20-1 Puis je vis descendre du ciel un ange, qui avait la clef de l'abîme et une grande chaîne dans sa main.

20:2 Il saisit le dragon, le serpent ancien, qui est le diable et Satan, et il le lia pour mille ans.

20:3 Il le jeta dans l'abîme, ferma et scella l'entrée au-dessus de lui, afin qu'il ne séduisît plus les nations, jusqu'à ce que les mille ans fussent accomplis. Après cela, il faut qu'il soit délié pour un peu de temps.

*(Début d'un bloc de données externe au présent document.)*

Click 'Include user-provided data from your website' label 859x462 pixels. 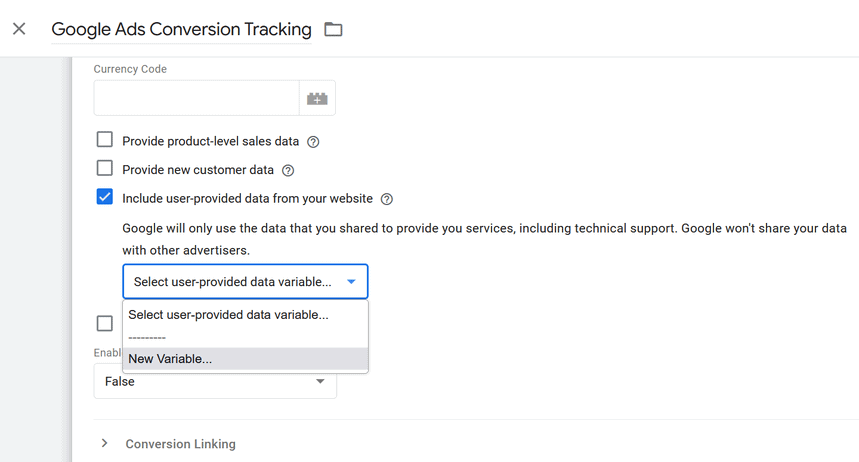pos(247,199)
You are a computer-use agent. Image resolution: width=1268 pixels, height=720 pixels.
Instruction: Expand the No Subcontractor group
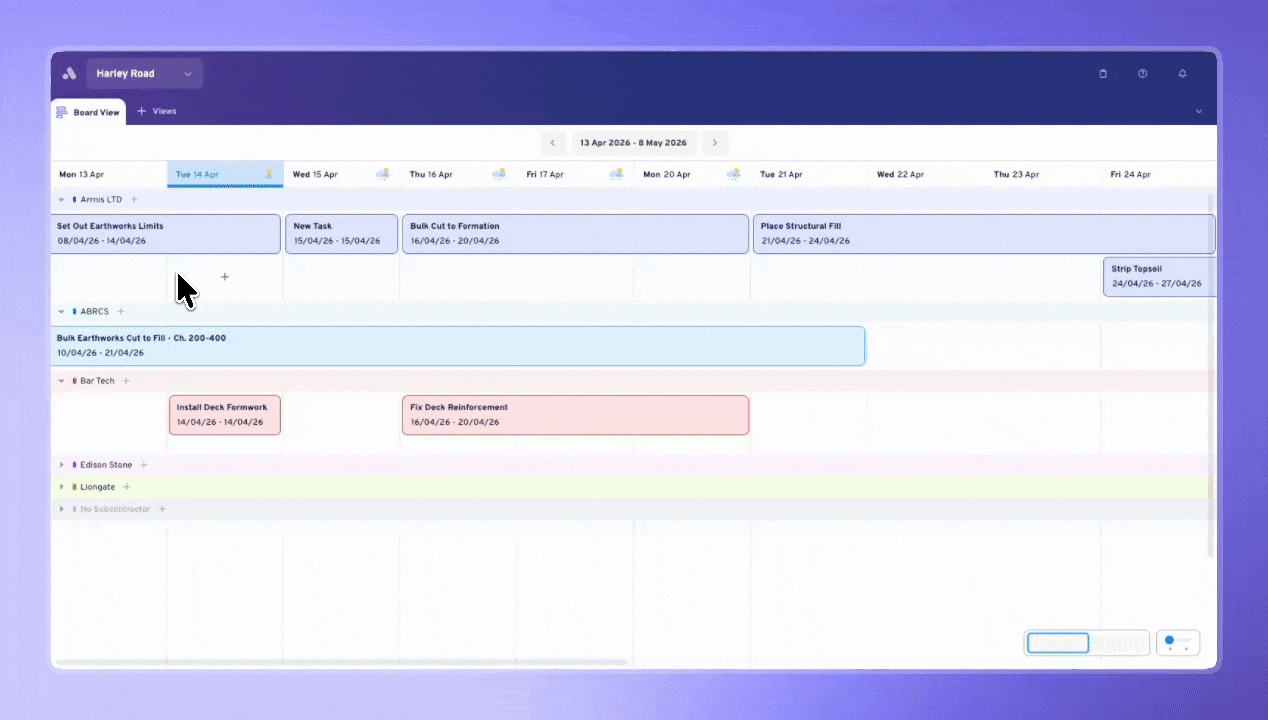click(x=61, y=509)
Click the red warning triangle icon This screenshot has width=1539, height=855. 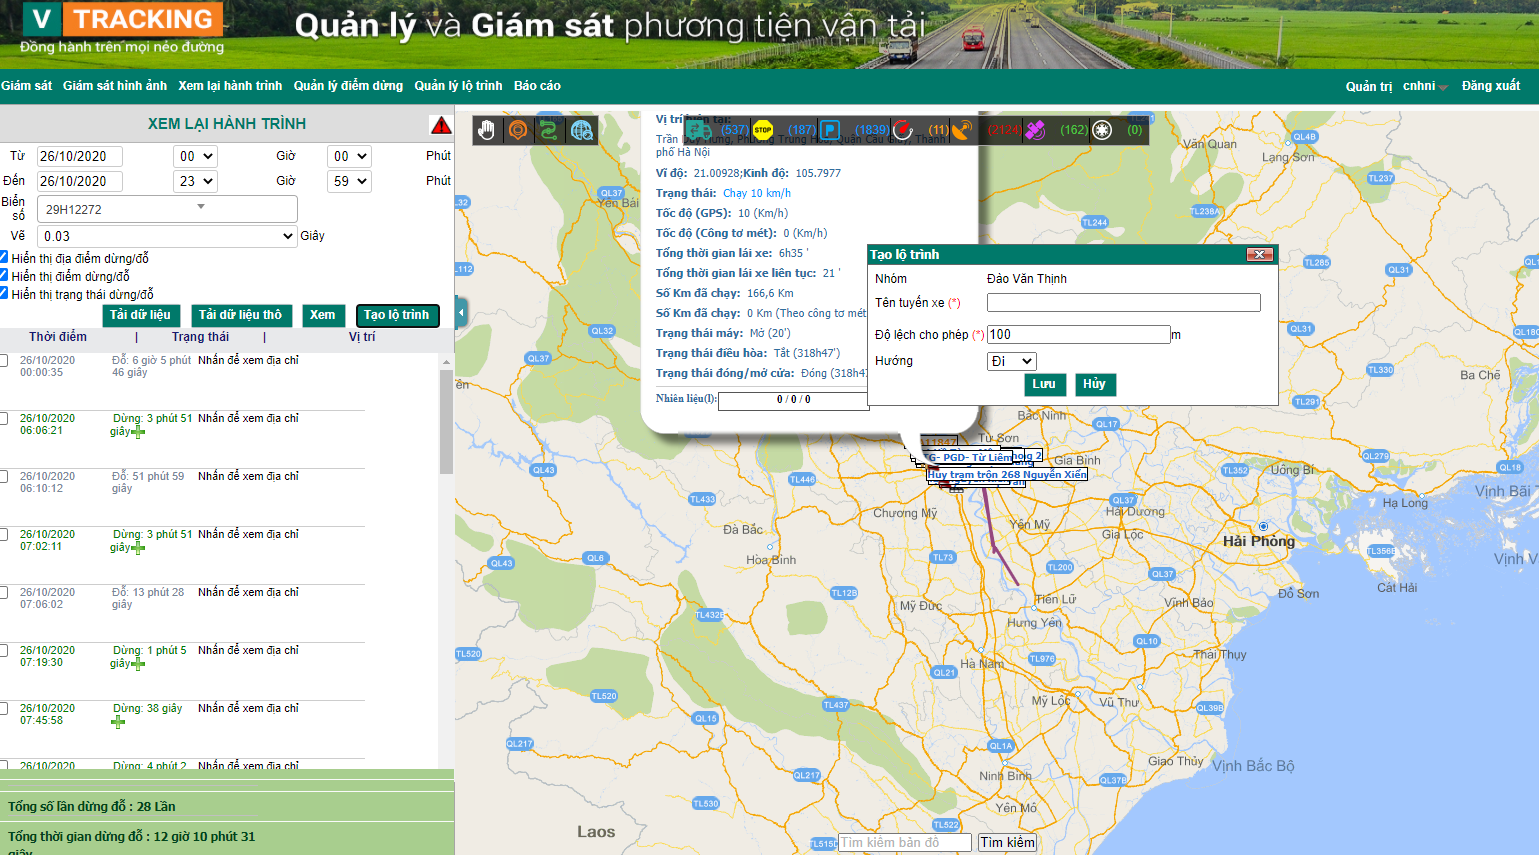tap(441, 125)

            La disjonction met à l'épreuve la solidité des empires, elle les fragilise et donne ainsi sa chance à des forces marginales de se manifester avec une certaine vigueur, voire à passer de l'autre côté de la barrière en devenant elles-mêmes des puissances à part entière. L'arrivée de la conjonction décidera de leur sort, selon que ces nouvelles données seront ou non balayées par les anciennes. Ce fut bel et bien le (triste) sort de l'Allemagne avec le passage de Saturne sur Aldébaran qui conduisit à sa partition durant des décennies et c'est justement à la suite de  1989, avec une nouvelle disjonction que l'Allemagne put se réunifier et redevenir le plus grand Etat d'Europe,  Russie exclue. Mais il n'en reste pas moins que le passage de la nouvelle conjonction, actuellement, au niveau de Regulus, a rappelé douloureusement, à quel point l'Europe était tributaire de puissances plus redoutables qu'elles, les Etats Unis et la Russie, comme si cette Europe n'était pas parvenue, du fait d'un manque de génie de ses leaders, à "transformer" son essai, à moins d'admettre que la dite Union Européenne n'accepte l'hégémonie de l'un de ses constituants : à sa création en 1957, l'on peut considérer que la France avait joué une carte lui permettant de contrôler ses ennemis de la veille, l'Allemagne et l'Italie et donc de se constituer en quelque sorte un nouvel Empire, à la suite de la déconfiture de Suez, alors même que son empire colonial était en passe d'être ébranlé par des processus disjonctionnels d'indépendance. En 1957, lors du Traité de Rome, la France, on l'a oublié, était dans une position dominante assez exceptionnelle et l'on peut considérer que ce fut le chant du cygne de sa dimension conjonctionnelle. Désormais, elle serait plutôt favorisée par la disjonction, quand elle en profiterait pour  défier ponctuellement  les "Grands" au risque d'être accusée de trahison par les Américains face aux positions d'un Jacques Chirac. La rupture entre la France et les Etats Unis est profonde car elle place la France dans le camp anti-impérial,  ce qui est un étonnant revirement quand on songe à l'époque où c'était la France qui se voyait mise en cause par Washington....; Ce sont là des retournements historiques dont la nouvelle astrologie mondiale doit tenir le plus grand compte.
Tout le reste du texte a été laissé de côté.